Acresce que o extremismo do Chega à direita é comparável ao extremismo esquerdista do PCP e do BE, que defendem ideologias totalitárias.
Por outro lado, a ascensão do Chega deve-se mais aos erros e defeitos do regime vigente do que às ideias ou mérito das propostas que apresenta. E também à circunstância de a direita e o centro-direita não terem sido capazes de se unir em torno de um projecto comum de reformas estruturais de que o país carece e de federar os portugueses num desígnio estratégico nacional em que a grande maioria dos cidadãos se possa rever.

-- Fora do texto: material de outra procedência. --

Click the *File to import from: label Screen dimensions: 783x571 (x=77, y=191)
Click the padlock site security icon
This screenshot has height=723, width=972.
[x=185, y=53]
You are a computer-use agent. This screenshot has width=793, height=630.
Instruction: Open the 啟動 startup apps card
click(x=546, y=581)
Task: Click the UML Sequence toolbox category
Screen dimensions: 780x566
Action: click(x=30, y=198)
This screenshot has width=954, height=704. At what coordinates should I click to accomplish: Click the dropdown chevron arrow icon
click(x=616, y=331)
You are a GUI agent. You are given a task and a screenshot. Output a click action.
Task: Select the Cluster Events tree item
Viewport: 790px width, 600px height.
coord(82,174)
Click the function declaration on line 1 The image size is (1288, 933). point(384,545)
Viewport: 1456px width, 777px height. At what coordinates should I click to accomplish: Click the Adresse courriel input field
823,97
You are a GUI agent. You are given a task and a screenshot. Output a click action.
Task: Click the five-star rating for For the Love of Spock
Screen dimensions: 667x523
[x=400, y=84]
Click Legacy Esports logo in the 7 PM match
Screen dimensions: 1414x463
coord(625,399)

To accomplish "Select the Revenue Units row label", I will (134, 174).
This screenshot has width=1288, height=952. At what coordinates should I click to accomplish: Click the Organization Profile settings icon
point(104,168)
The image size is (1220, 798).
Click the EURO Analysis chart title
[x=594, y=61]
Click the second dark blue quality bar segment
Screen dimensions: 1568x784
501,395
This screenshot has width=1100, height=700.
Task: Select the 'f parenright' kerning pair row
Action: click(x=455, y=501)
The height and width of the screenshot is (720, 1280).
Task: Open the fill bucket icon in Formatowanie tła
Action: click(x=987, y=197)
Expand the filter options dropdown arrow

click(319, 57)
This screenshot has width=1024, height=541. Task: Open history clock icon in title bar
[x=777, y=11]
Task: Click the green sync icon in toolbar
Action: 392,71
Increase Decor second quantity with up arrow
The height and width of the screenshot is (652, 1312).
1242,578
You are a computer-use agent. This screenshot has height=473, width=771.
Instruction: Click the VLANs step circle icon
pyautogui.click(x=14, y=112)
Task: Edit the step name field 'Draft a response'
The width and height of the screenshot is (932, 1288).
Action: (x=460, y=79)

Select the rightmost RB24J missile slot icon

De resto, o acordo de incidência parlamentar celebrado com o Chega não põe em risco os alicerces do regime. E está longe de representar um caso único no panorama da direita democrática europeia. Podem citar-se, entre outros, os casos da Liga, em Itália, que chegou a alcançar o poder com o Movimento 5 Estrelas; do Partido da Liberdade, da Áustria, que integrou a coligação chefiada pelos conservadores; do Partido Povo Dinamarquês, que aceitou um acordo de apoio parlamentar ao governo de coligação com liberais e Partido Popular Conservador; e da “Aliança dos Cidadãos Descontentes”, da República Checa, que se coligaram com os sociais-democratas, com quem formaram governo.
Por tudo quanto vem de dizer-se, julgo manifestamente excessivas as reacções à nova solução governativa açoriana que, a meu ver, só podem compreender-se pelo pânico que se instalou à esquerda pelo receio de uma eventual e iminente perda de poder ao nível nacional e em determinados sectores da direita, receosos de que um acordo semelhante nas próximas eleições legislativas possa levar Rui Rio a primeiro-ministro e Francisco Rodrigues dos Santos a um lugar ministerial de relevo.
O problema, afinal, não é do acordo em si. A pretensa gravidade do “chega para cá” regional reside tão-só nas consequências que pode ter num “chega para lá” nacional ao governo socialista e às esquerdas radicais que, desde 2015, o vem sustentando no poder.